* _What is needed_:
After locating "Delete the checklist" in the listing below, copy that line and each one after it exactly, ending with the line that has "Go to the Home page icon".

* _Data supplied_:
____
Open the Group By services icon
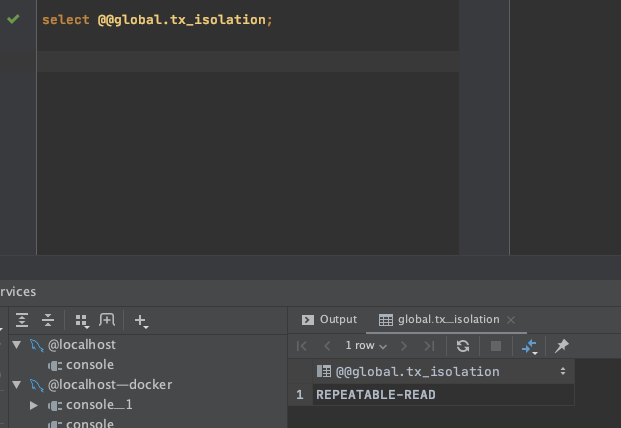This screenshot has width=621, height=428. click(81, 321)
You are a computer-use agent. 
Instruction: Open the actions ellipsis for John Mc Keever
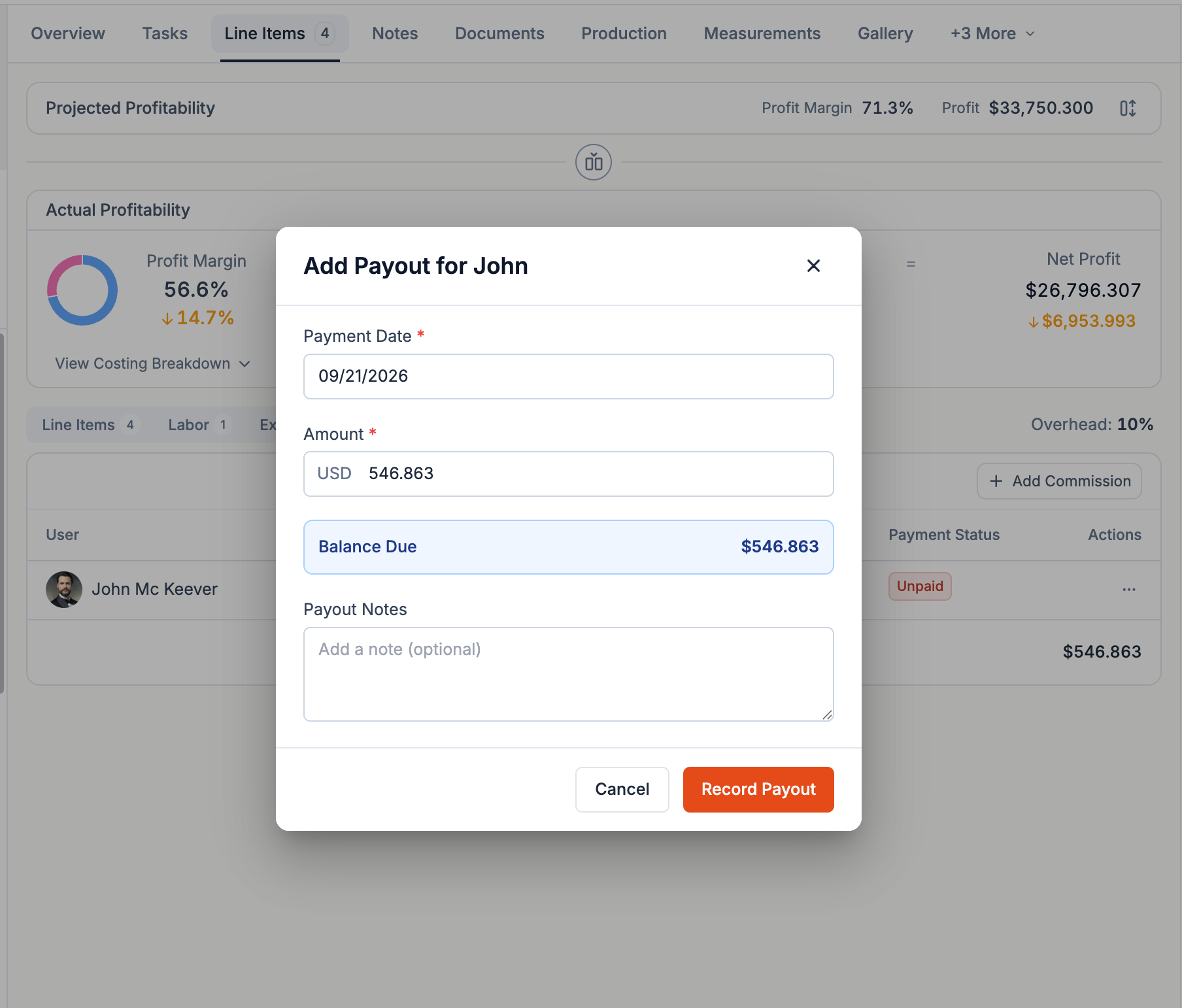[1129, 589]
____
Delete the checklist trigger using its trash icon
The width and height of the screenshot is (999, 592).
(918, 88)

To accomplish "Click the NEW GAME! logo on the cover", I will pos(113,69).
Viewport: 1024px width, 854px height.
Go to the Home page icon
____
* _Response to the task_:
Delete the checklist trigger using its trash icon
The width and height of the screenshot is (999, 592).
(918, 88)

To accomplish "Click the NEW GAME! logo on the cover", I will pos(113,69).
Viewport: 1024px width, 854px height.
Go to the Home page icon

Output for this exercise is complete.